▸ YOUR OBJECTIVE:
Will you quote precisely the lines that run from the top of the material below to the line containing "[button] (1030, 67)", both ends included?

BEGIN DATA LISTING

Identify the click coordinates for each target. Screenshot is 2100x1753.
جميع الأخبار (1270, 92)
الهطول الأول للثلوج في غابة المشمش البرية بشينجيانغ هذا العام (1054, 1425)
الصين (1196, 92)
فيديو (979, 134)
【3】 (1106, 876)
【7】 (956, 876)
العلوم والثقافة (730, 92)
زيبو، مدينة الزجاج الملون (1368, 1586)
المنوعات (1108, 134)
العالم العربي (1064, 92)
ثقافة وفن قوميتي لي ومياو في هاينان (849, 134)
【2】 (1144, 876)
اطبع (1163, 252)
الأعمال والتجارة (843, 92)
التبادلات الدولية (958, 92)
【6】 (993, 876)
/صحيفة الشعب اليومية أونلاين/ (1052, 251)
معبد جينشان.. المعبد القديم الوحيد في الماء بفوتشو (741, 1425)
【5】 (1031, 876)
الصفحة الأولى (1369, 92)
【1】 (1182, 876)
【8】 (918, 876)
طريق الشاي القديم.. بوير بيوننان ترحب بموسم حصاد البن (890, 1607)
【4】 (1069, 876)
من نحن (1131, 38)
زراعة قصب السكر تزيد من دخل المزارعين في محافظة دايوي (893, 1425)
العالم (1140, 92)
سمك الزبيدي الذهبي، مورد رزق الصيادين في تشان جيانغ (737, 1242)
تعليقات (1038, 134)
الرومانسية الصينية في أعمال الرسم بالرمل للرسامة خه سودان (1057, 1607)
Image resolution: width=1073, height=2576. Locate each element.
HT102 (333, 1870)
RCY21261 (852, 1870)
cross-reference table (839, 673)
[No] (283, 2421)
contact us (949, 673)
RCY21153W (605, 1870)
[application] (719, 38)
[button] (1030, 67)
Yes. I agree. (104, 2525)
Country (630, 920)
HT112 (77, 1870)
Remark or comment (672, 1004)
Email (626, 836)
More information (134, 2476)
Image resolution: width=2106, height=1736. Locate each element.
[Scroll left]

END DATA LISTING

▸ TASK RESPONSE:
Identify the click coordinates for each target. Screenshot is 2100x1753.
جميع الأخبار (1270, 92)
الهطول الأول للثلوج في غابة المشمش البرية بشينجيانغ هذا العام (1054, 1425)
الصين (1196, 92)
فيديو (979, 134)
【3】 (1106, 876)
【7】 (956, 876)
العلوم والثقافة (730, 92)
زيبو، مدينة الزجاج الملون (1368, 1586)
المنوعات (1108, 134)
العالم العربي (1064, 92)
ثقافة وفن قوميتي لي ومياو في هاينان (849, 134)
【2】 (1144, 876)
اطبع (1163, 252)
الأعمال والتجارة (843, 92)
التبادلات الدولية (958, 92)
【6】 (993, 876)
/صحيفة الشعب اليومية أونلاين/ (1052, 251)
معبد جينشان.. المعبد القديم الوحيد في الماء بفوتشو (741, 1425)
【5】 (1031, 876)
الصفحة الأولى (1369, 92)
【1】 (1182, 876)
【8】 (918, 876)
طريق الشاي القديم.. بوير بيوننان ترحب بموسم حصاد البن (890, 1607)
【4】 (1069, 876)
من نحن (1131, 38)
زراعة قصب السكر تزيد من دخل المزارعين في محافظة دايوي (893, 1425)
العالم (1140, 92)
سمك الزبيدي الذهبي، مورد رزق الصيادين في تشان جيانغ (737, 1242)
تعليقات (1038, 134)
الرومانسية الصينية في أعمال الرسم بالرمل للرسامة خه سودان (1057, 1607)
Image resolution: width=1073, height=2576. Locate each element.
HT102 (333, 1870)
RCY21261 (852, 1870)
cross-reference table (839, 673)
[No] (283, 2421)
contact us (949, 673)
RCY21153W (605, 1870)
[application] (719, 38)
[button] (1030, 67)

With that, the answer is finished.